Fatumazahra Khalif is a senior health promotion manager with MSF in Somalia. She explains the impact health promotion can have, and why working alongside local communities is key, when it comes to saving lives.
Since I was a young kid, my mum always put a real emphasis on education. She’s a nurse, and she is always giving back to the community. She really inspires me. She worked for MSF a long time ago, in the 90s.
Now 30 years on, I’m part of the team too.
I work across three MSF projects in Somalia, mainly in Mudug, Sool and Baidoa. Our projects focus on maternity and paediatric care, nutrition programmes, and clinics for people living in and around camps for displaced people. The health sector in Somalia is in a critical condition, with rates of maternal and neonatal mortality among some of the worst in the world.
Working together
For me, there are two main aspects to health promotion: sharing information and advice with the community, and then learning from them about the challenges they face, needs they have and how MSF can improve the health services we offer.
For example, lots of women here give birth at home. For some, that’s because they have always relied on traditional birth attendants, who haven’t had access to medical training and may not be able to assist if there are complications with the birth. So, we make women aware of MSF’s free maternity services.

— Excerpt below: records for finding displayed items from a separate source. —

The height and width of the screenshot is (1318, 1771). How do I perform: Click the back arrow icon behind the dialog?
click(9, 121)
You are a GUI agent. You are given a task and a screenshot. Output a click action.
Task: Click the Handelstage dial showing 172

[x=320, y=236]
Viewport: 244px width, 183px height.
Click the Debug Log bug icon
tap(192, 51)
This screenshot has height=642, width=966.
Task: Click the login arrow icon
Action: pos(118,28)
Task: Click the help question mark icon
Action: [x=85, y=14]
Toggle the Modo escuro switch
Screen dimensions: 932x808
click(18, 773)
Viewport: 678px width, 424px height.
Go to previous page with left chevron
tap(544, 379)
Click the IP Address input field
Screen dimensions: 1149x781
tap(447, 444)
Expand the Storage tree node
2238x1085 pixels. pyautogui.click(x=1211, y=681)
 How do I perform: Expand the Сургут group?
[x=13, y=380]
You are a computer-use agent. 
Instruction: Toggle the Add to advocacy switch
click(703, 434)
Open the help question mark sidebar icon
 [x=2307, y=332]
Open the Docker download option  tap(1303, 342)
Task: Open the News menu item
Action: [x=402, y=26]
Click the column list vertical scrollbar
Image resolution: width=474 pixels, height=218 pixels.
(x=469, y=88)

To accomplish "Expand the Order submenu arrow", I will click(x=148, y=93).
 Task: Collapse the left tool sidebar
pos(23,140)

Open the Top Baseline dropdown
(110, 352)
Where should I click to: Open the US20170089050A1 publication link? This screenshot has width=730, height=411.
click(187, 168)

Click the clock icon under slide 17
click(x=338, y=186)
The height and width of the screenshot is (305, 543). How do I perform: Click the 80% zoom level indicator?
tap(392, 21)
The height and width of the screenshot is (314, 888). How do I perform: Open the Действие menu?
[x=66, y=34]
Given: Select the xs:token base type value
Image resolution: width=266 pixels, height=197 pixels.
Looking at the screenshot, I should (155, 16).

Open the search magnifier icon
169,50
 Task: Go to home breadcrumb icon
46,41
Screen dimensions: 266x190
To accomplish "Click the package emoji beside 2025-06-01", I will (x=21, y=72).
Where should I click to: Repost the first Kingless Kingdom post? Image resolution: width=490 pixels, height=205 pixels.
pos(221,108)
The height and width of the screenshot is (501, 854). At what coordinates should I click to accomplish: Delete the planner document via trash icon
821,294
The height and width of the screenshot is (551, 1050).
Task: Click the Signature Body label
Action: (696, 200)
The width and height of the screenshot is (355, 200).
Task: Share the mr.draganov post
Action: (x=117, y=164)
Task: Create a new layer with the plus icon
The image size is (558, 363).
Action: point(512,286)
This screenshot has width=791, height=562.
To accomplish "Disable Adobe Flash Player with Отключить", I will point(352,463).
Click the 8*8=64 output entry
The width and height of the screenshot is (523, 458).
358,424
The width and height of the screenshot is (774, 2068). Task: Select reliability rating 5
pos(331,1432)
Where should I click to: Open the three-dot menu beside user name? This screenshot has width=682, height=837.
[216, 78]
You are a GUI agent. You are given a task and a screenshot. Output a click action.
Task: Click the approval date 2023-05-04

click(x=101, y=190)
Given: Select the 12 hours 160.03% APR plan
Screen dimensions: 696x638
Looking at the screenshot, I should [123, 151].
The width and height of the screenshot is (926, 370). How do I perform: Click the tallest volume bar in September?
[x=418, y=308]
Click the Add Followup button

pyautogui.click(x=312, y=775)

But even mothers who want to come to the health facilities may not be able to. In our focus groups at one project, women told us that they don’t have the money to pay for transport, so we now provide an ambulance that means mothers in labour can reach the hospital, even at night. These insights are key to helping us understand how we can design our services to have the greatest impact.
Fighting misinformation
We also find that when communities don’t have access to all the information they need about health, dangerous rumours can start to spread. That’s when health promoters are vital.
Recently, a huge cholera outbreak was tearing through one of the regions where we work. Cholera spreads through contaminated water or food. It causes severe diarrhoea and vomiting, leading people to become so dehydrated that the disease can quickly become fatal, especially in children or the elderly.
We can treat cholera, but during this outbreak we saw that people were not coming to medical facilities until it was too late. Our team talked to different community members, and learned that many people had misinformation, believing that cholera is just a fever, but that if you went to the hospital, you would die. Because people were putting off coming to the hospital until they were in critical condition, the doctors weren’t always able to save them, so we could see how this rumour was being believed.
So, we worked with the Ministry of Health to do a mass awareness campaign. Using radio ads and teams with loudspeakers, we explained that if people came to medical facilities promptly, they would receive treatment that could actually be life-saving. It worked. People started coming, and as a result, we were able to save lives and reduce the spread of the outbreak.
Why we’re here
That cholera outbreak was not an isolated incident. The health situation in Somalia is dire. Hundreds of thousands of people have been displaced because of armed conflict and violence, overwhelming limited health facilities.
Meanwhile, years of drought has meant failed harvests, leaving many communities with limited access to both clean water and food. Rates of malnutrition are high, and outbreaks of water-borne diseases and measles have hit some regions hard.
Challenges like inaccessible roads, fuel and electricity shortages mean transporting medicines and medical equipment is extremely difficult, and these supplies are limited or non-existent in many areas.
And there are security problems which can make life dangerous, both for the communities we serve and for anyone trying to reach them.
But MSF’s principles of impartiality and neutrality are really important to me: we work to offer healthcare to the people most in need, whatever their different cultural beliefs and norms. So I try to remember something a colleague said recently: despite the difficulties, we must never give up on what we are doing.
My motivation
I often think about a little girl I met at an eye camp supported by MSF. These ‘camps’ travel to different areas, working intensively over several weeks to provide vision-related healthcare. Frequently, a camp will be the first time these services have been available in an area for years, so as health promoters it’s our job to work with community leaders to ensure people know when and how they can access this care.
This little girl was around eight years old and had been partially blind throughout her life. However, the community helped spread the word about the camp, and her parents decided to bring her. The surgical team were able to operate and restore her sight.
I met her after her surgery – she was so happy. When I need encouragement, I think about her. People in the areas where we work are often living in very tough conditions, and there’s so much more that must be done to ensure they have access to the care they need. But I remind myself that by working alongside communities, it is sometimes possible to have a real impact. Before, this girl was partially blind, but now she can see.